It would be nice to have a system that continuously monitors a wide range of information on the Internet, and then alerts you to the fact that the price of your favorite company stock has just reached a certain level. This is one potential use case for the peer-to-peer continuous query protocol (PeerCQ), as described by the authors in this paper. PeerCQ follows in the footsteps of OpenCQ and WebCQ, which were also built at the College of Computing at Georgia Tech. The novelty here is to perform continuous queries (CQs) using current peer-to-peer (P2P) techniques.
In PeerCQ, information monitoring requests are expressed in terms of CQs. Each CQ is assigned an identifier. A service partitioning scheme is then used to assign CQ identifiers to peers. The authors explain that, when this assignment is done randomly in heterogeneous P2P systems, performance is poor in terms of load balancing. Since heterogeneous peers are the norm on the Internet, a major challenge is achieving good load balancing between peers. This must be done with respect to the nature of the CQs, so as not to degrade overall system utilization.

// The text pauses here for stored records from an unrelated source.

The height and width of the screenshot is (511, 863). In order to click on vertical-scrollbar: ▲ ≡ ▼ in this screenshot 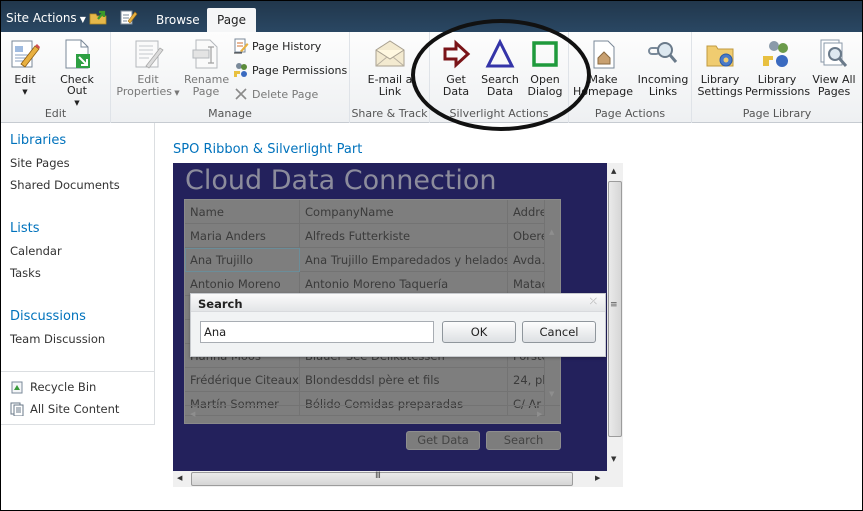, I will do `click(615, 317)`.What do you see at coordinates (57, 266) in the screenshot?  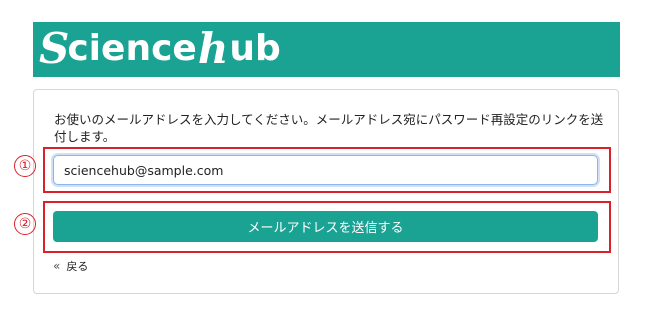 I see `double-chevron-left-icon: «` at bounding box center [57, 266].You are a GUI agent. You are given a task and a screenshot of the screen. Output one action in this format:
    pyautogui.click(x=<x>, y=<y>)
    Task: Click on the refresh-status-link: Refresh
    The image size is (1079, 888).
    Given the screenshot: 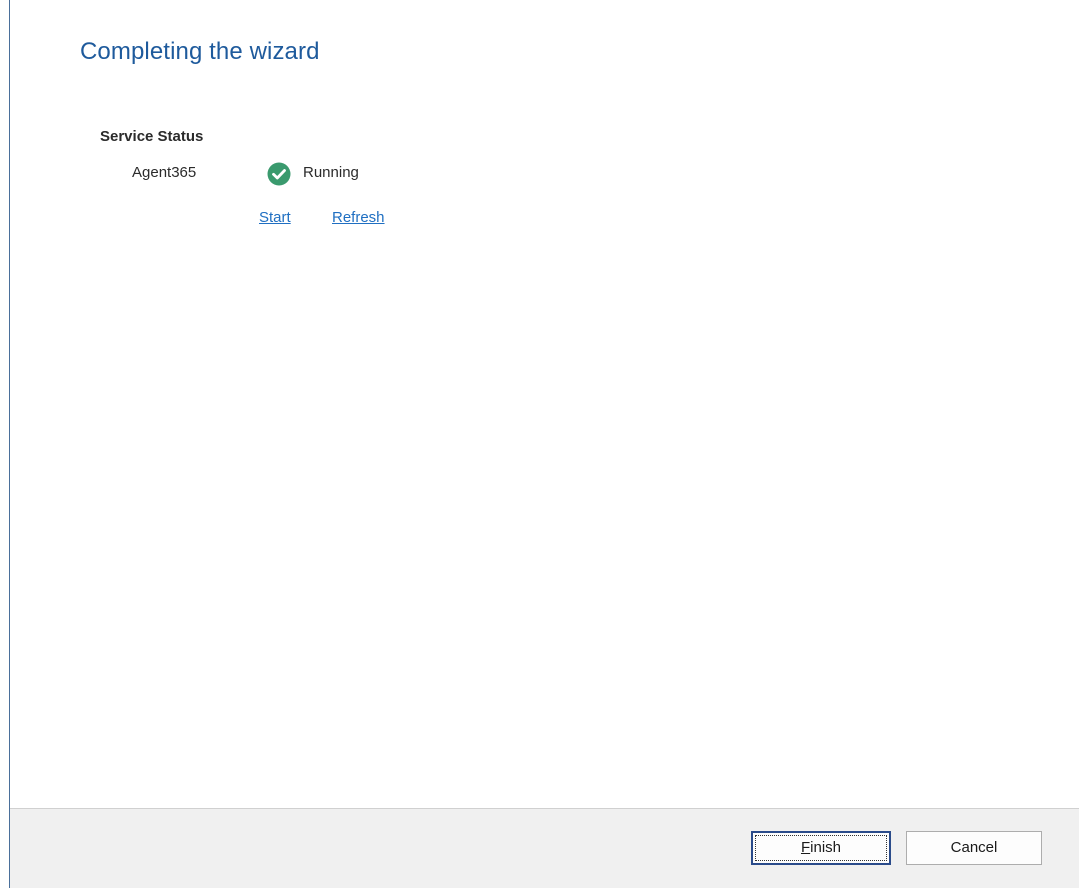 What is the action you would take?
    pyautogui.click(x=358, y=218)
     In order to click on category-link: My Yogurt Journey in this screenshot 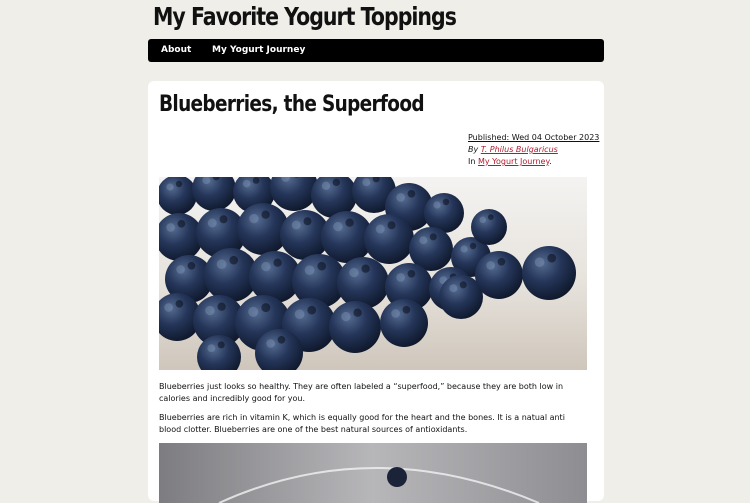, I will do `click(514, 162)`.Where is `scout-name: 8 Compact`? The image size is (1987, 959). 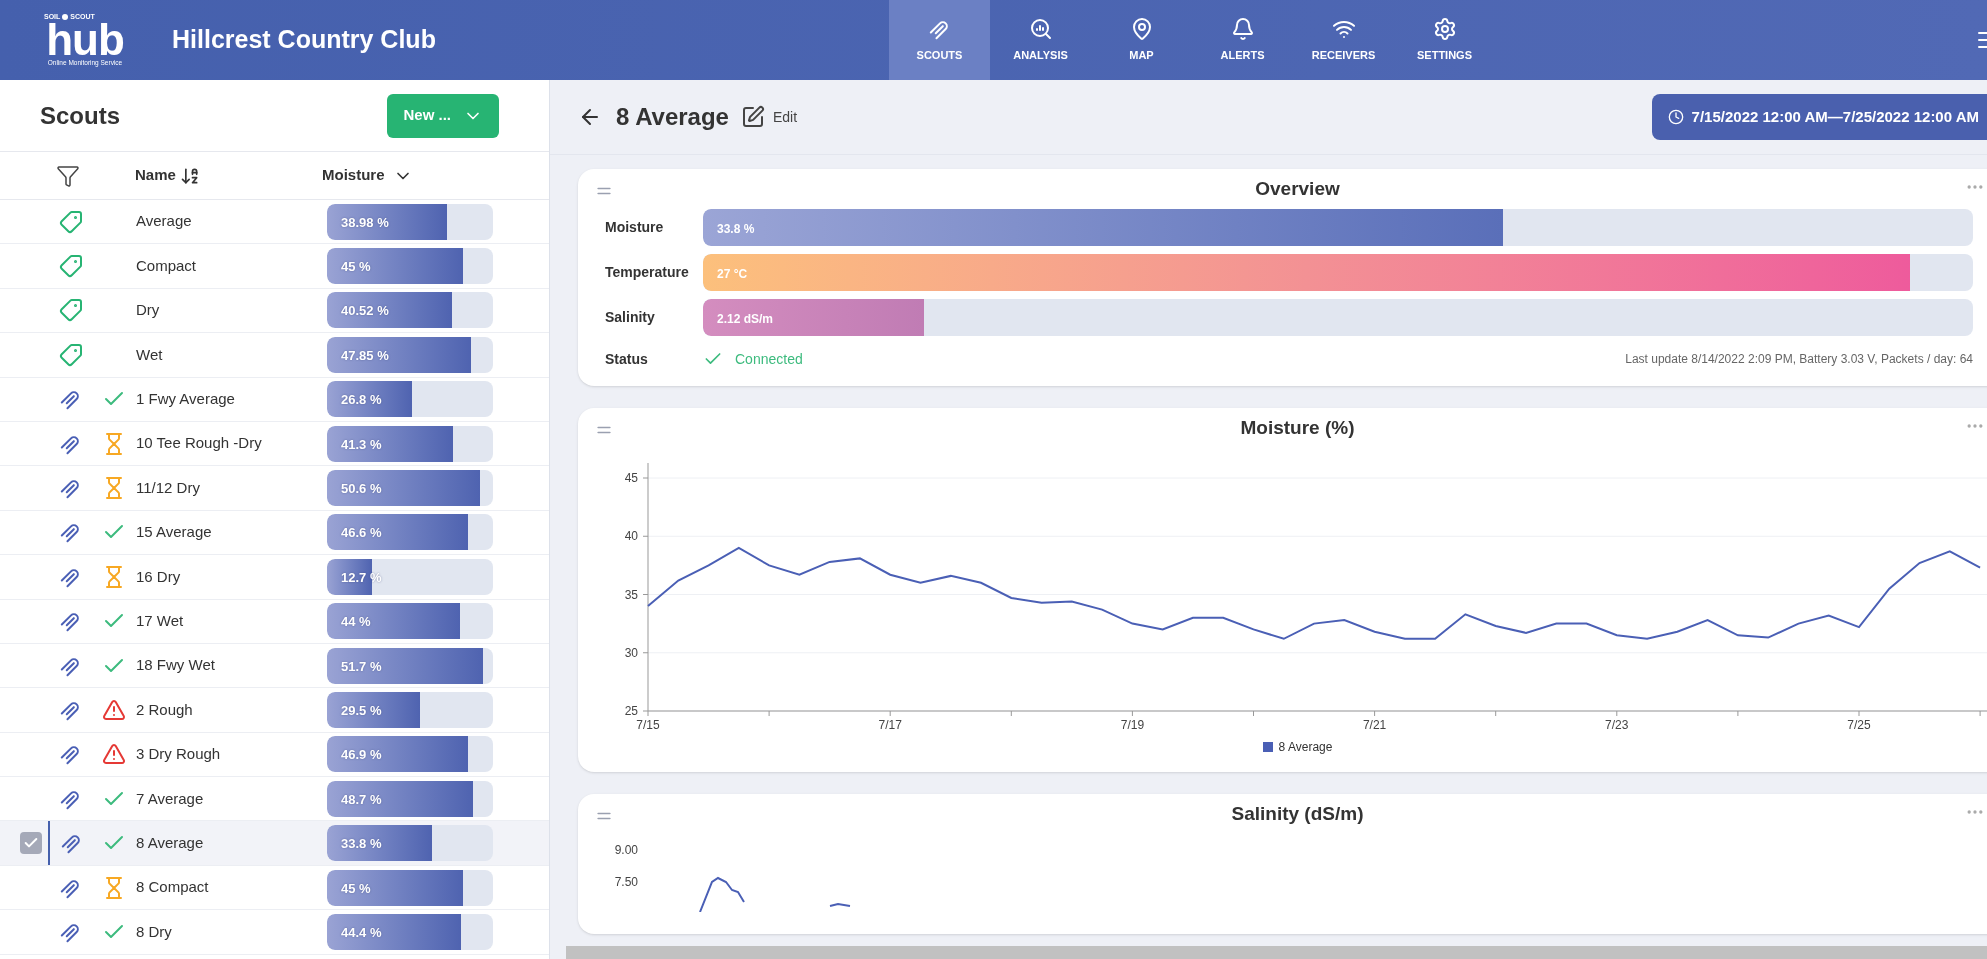
scout-name: 8 Compact is located at coordinates (172, 888). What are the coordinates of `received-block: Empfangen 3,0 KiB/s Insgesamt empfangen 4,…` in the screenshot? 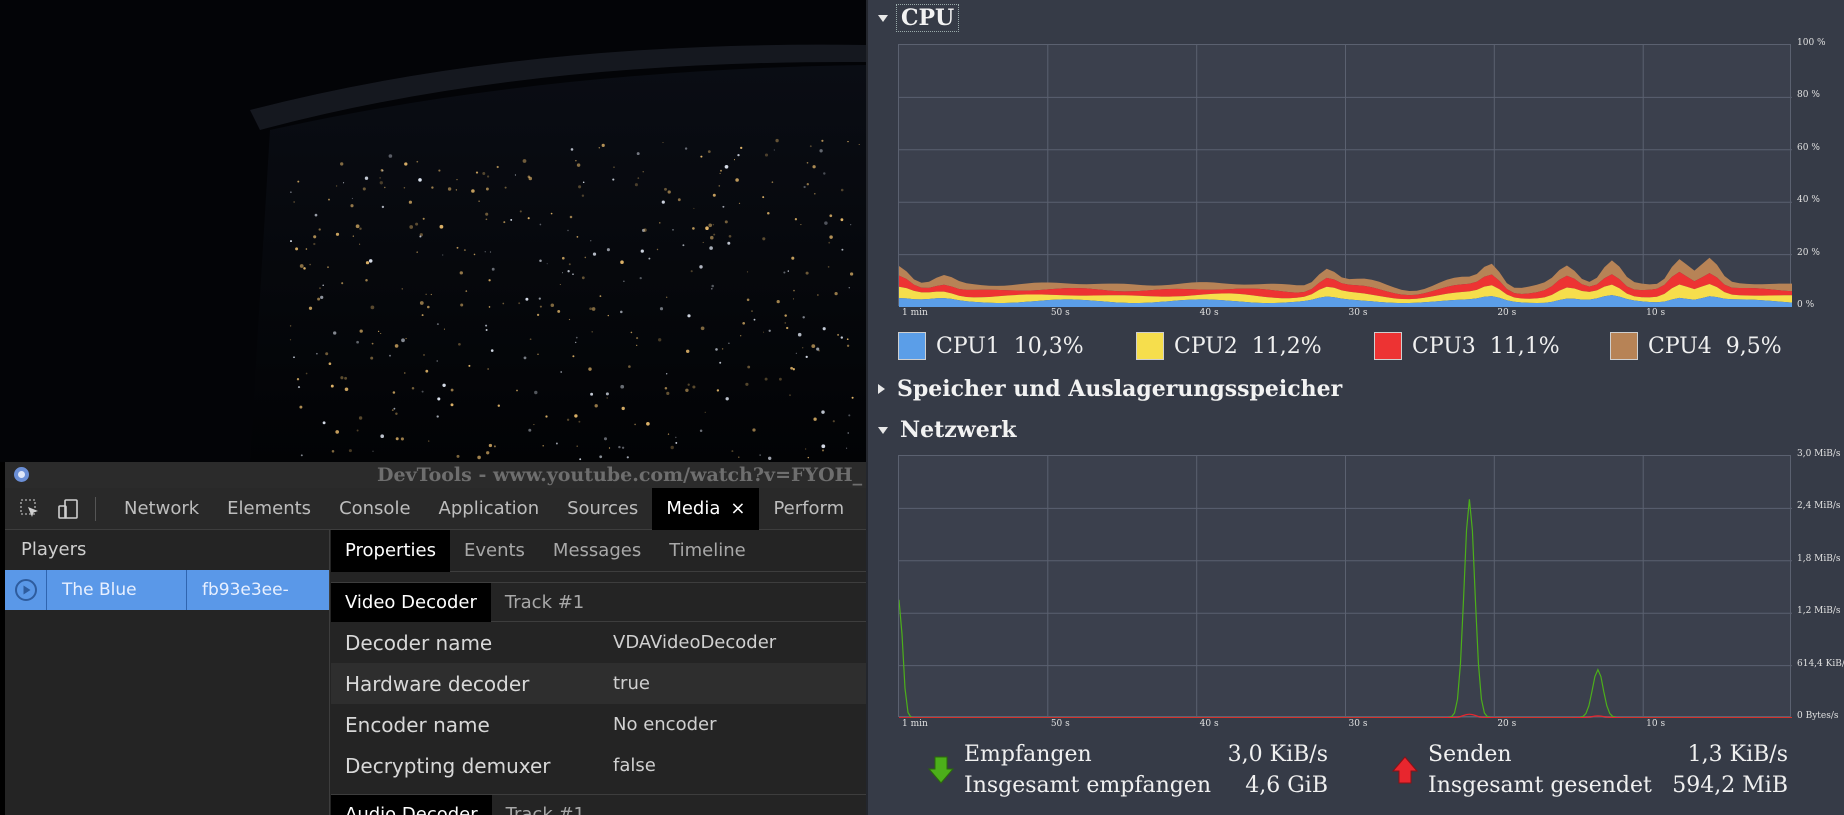 It's located at (1128, 773).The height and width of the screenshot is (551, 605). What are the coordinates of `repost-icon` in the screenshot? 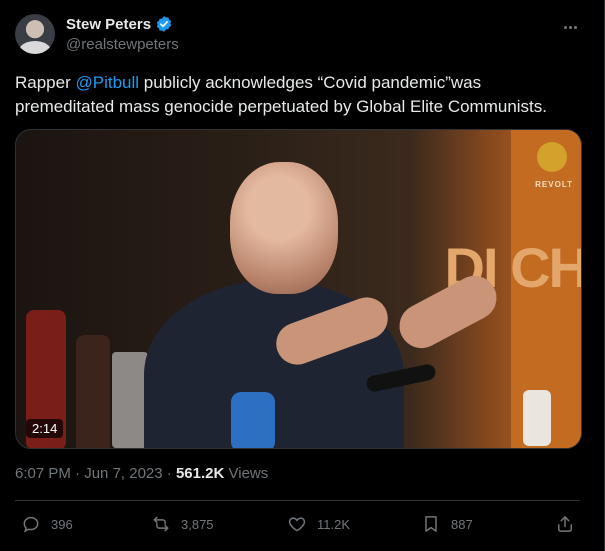 It's located at (161, 524).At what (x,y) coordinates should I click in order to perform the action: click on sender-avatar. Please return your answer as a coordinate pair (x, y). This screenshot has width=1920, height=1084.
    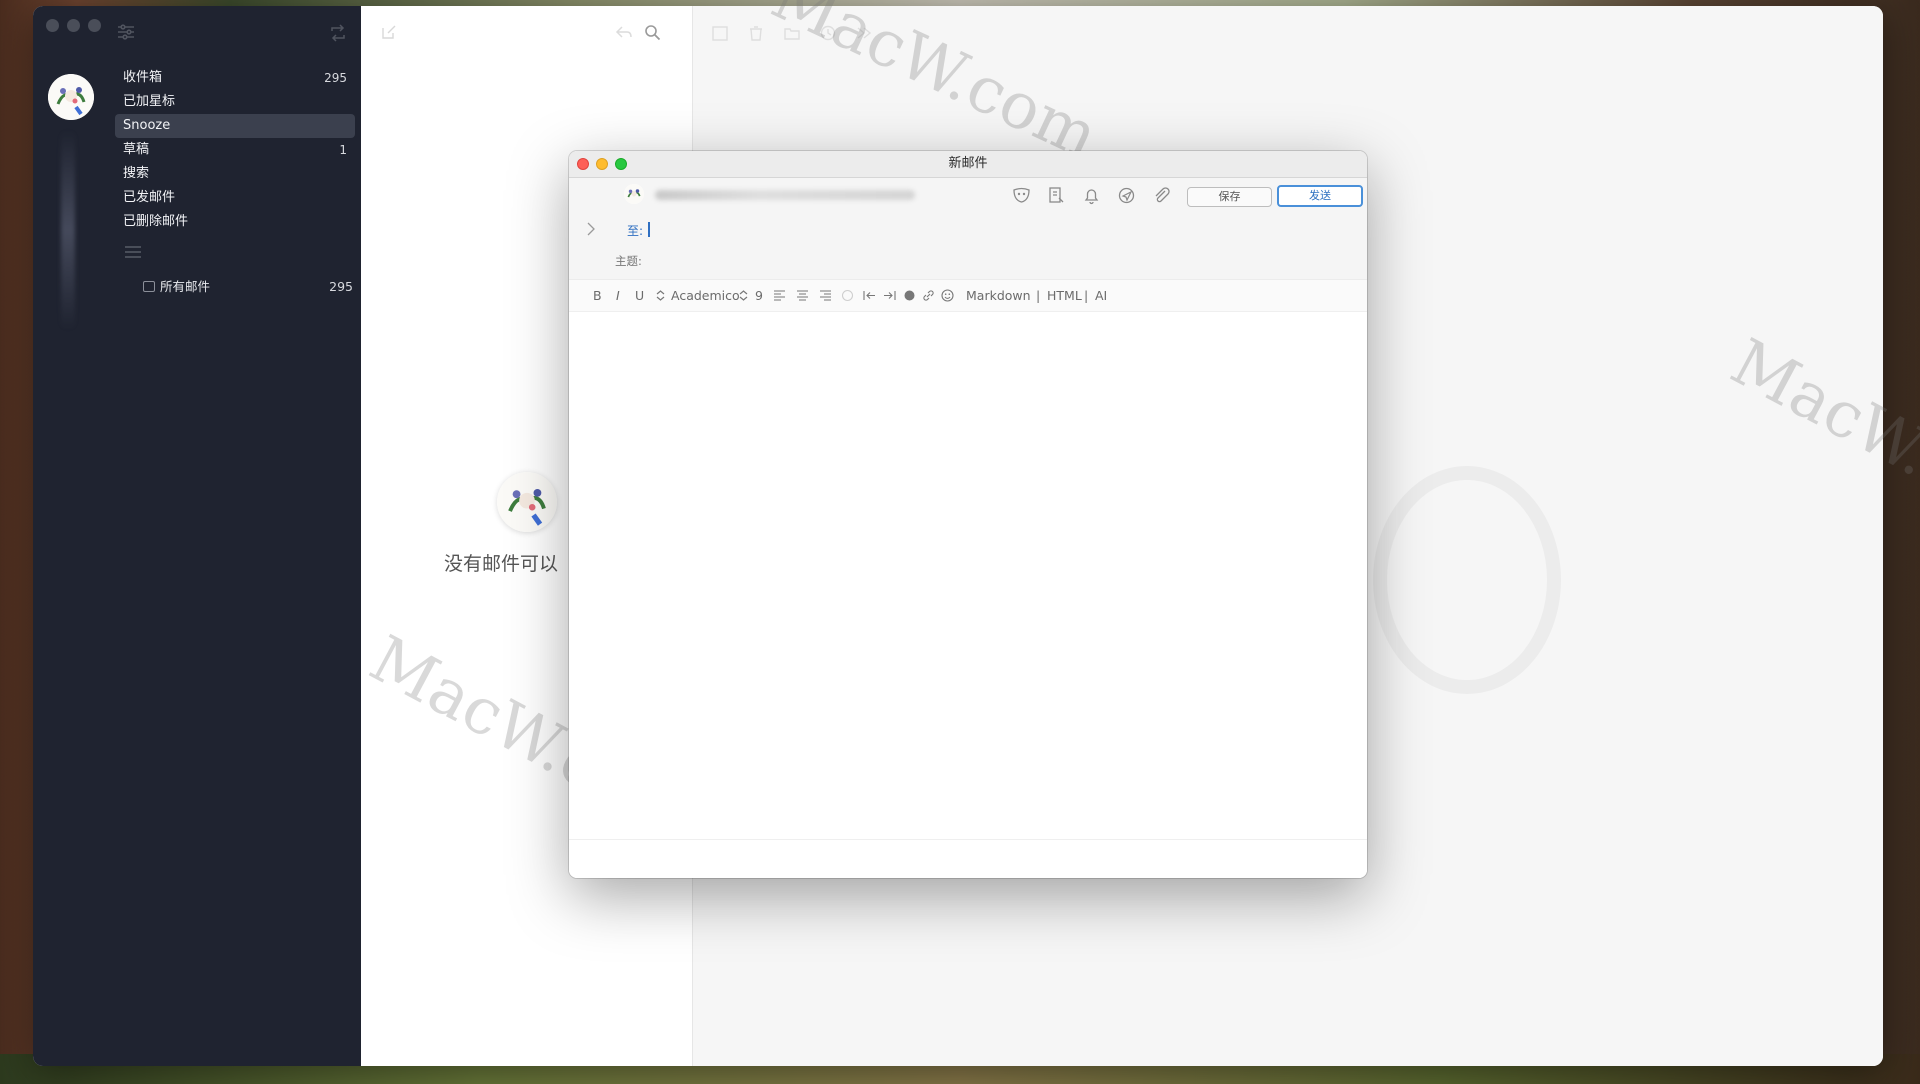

To meet this challenge, the authors have designed and simulated a smart service partitioning scheme. Instead of just randomly matching CQ identifiers to peer identifiers, the matching algorithm is divided into two phases. In the first phase, matching is performed based on the strict numerical closeness of the CQ identifier to the peer identifier. The second phase fine-tunes this matching by taking into consideration the following factors: the grouping of similar CQs that monitor the same data source and item, the loading factor of the peer, and the distance between the peer and the data source to be monitored. A number of experimental results are formally presented. Both the experimental results and methods used will be of great interest to anyone who wants to explore the internal theories and algorithms involved in real-world P2P architectures.
This paper is easy to follow, and very well written and referenced. It exposes a number of critical issues in P2P computing, and formally demonstrates how an algorithm can be built and analyzed to address those issues.